## [AIM A]
Could you rewrite the entries below as a Markdown table with the columns "No." and "Line", covering only the lines between the one holding "Given: Expand the BigQuery API v2 scopes" and the one holding "Action: [116, 48]", inclusive, and leaving out blank lines?

## [SUPPLIED PASSAGE]
----

Yes, that came from an interview from the head of Atari UK I believe, but that has since been disputed, as what he said simply didn't line up with the reality of the situation. Chalk that up to someone's faulty memory.

 

 

Nope it supposedly came from Darryl Still, Atari UK Marketing Manager and was told to Kieren Hawken who ran around reporting it as fact. 

 

For such a figure to have any credibility, Kieren would of needed to had it backed up by sources such as:

 

Peter Walker Atari UK Marketing Manager before Darryl Still. 

 

Bob Gleadow Atari UK Boss. 

 

Jean Rechin Atari European Marketing Director), plus key figures from Atari France, Atari Netherlands, Atari Germany etc

 

Sources from NASCR (National Association of Specialist Computer Retailers) 

 

Sources from UK and European Distributors (SDL in case of the UK, ABC Spieispass/Rushware in case of Germany?) 

 

 

 

Also heads of purchasing for likes of:Rumbelows,HMV, Calculus, GAME,Woolworths,Virgin etc in UK, Retour (France), Quelle (Germany) 

 

But he didn't and likes of Retrogamer magazine quoted it, Guru Larry used it in his Fact Hunt book, though I believe it's being removed from his revised edition.

----

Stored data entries
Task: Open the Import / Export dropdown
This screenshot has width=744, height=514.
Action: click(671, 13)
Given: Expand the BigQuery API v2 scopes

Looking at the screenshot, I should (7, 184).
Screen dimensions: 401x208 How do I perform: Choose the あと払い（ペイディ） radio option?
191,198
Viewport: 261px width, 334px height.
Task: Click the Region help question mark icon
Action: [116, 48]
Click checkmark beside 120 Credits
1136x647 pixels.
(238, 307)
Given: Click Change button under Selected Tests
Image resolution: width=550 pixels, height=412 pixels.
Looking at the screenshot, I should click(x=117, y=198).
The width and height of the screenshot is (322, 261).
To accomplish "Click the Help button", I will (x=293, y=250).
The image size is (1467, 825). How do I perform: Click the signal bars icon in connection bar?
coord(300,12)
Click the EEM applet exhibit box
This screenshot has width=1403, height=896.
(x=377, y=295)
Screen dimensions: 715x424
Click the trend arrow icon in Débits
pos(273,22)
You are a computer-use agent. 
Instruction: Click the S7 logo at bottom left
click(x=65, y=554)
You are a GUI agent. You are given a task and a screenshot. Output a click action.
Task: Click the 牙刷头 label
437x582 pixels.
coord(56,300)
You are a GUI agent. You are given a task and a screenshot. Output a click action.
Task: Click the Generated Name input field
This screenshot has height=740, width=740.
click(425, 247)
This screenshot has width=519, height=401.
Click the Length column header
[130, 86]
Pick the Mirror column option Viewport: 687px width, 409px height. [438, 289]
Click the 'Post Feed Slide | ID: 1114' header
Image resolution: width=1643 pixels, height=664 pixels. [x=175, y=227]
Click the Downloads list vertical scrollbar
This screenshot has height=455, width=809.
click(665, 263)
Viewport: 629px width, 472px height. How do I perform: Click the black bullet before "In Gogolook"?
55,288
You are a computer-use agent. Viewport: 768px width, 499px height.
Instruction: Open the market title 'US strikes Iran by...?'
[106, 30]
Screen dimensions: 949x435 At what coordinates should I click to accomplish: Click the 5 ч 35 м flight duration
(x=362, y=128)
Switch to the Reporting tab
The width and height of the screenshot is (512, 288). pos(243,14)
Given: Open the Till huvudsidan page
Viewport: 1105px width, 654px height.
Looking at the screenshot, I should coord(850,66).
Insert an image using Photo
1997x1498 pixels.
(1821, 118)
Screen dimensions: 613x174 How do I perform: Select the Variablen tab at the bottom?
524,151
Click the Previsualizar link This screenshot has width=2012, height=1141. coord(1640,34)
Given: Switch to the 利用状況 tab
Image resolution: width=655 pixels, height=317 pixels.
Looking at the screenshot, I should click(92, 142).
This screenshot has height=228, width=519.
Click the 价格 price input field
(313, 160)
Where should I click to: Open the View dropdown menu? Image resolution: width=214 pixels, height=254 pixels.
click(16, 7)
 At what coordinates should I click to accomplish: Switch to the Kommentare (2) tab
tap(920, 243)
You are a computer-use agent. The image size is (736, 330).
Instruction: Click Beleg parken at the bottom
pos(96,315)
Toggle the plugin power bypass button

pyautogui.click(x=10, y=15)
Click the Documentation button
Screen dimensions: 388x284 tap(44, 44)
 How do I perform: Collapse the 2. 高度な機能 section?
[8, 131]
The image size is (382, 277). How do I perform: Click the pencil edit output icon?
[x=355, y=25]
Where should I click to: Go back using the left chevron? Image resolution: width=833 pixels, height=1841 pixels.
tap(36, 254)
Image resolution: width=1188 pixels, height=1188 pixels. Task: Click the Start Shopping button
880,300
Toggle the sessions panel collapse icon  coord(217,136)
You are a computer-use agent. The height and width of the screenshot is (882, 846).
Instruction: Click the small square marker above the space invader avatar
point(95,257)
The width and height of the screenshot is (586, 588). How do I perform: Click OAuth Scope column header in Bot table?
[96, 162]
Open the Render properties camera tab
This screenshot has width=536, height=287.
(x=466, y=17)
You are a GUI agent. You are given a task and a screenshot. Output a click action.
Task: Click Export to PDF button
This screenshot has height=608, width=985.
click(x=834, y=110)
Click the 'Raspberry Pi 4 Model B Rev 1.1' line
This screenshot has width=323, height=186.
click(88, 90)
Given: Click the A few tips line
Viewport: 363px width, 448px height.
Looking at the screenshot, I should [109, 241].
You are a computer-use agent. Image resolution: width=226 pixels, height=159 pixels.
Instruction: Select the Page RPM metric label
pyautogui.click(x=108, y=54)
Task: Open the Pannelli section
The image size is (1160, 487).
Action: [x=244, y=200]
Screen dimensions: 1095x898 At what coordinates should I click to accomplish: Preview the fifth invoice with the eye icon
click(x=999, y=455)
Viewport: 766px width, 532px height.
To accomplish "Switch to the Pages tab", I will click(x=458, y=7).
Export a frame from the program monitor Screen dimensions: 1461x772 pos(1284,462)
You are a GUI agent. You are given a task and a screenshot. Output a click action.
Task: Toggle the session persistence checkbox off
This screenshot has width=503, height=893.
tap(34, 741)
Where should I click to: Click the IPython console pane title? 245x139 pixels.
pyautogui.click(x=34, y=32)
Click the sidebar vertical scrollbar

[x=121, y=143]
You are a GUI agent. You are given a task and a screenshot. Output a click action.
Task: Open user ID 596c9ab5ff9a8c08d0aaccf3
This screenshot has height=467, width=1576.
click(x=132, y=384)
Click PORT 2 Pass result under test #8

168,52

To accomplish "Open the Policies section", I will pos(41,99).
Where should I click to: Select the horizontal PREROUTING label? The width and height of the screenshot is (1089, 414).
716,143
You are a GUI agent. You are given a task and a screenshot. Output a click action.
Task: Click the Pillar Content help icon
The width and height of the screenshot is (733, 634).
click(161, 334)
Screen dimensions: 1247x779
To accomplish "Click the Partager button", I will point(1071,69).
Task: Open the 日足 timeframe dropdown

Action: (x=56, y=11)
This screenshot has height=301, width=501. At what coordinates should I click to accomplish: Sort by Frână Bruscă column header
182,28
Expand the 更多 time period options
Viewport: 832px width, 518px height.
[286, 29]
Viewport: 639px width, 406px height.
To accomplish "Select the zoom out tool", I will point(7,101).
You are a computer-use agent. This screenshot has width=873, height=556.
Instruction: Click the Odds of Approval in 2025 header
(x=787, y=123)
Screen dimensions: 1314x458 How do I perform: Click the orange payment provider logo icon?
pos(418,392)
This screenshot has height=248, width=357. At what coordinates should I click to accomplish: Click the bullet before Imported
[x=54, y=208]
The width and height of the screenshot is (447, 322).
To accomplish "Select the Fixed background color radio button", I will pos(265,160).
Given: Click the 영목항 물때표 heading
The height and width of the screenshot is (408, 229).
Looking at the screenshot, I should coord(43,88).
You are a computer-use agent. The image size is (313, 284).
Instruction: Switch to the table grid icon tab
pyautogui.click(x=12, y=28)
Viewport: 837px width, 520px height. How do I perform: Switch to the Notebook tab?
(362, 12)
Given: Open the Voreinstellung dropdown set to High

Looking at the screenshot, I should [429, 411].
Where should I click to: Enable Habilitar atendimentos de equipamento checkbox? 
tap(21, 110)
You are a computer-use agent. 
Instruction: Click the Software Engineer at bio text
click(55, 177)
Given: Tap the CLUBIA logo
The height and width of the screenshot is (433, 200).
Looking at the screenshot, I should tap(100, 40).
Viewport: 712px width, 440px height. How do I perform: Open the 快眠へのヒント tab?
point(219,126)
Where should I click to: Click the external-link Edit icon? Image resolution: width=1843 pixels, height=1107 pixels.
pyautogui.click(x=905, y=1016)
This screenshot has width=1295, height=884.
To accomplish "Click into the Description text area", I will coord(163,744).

----

## [AIM B]
What is the exact wording of the passage on the disputed Atari UK figure between "For such a figure" and "before Darryl Still.", inclusive?

## [FULL ANSWER A]
| No. | Line |
|---|---|
| 1 | Given: Expand the BigQuery API v2 scopes |
| 2 | Looking at the screenshot, I should (7, 184). |
| 3 | Screen dimensions: 401x208 How do I perform: Choose the あと払い（ペイディ） radio option? |
| 4 | 191,198 |
| 5 | Viewport: 261px width, 334px height. |
| 6 | Task: Click the Region help question mark icon |
| 7 | Action: [116, 48] |

## [FULL ANSWER B]
For such a figure to have any credibility, Kieren would of needed to had it backed up by sources such as:

 

Peter Walker Atari UK Marketing Manager before Darryl Still.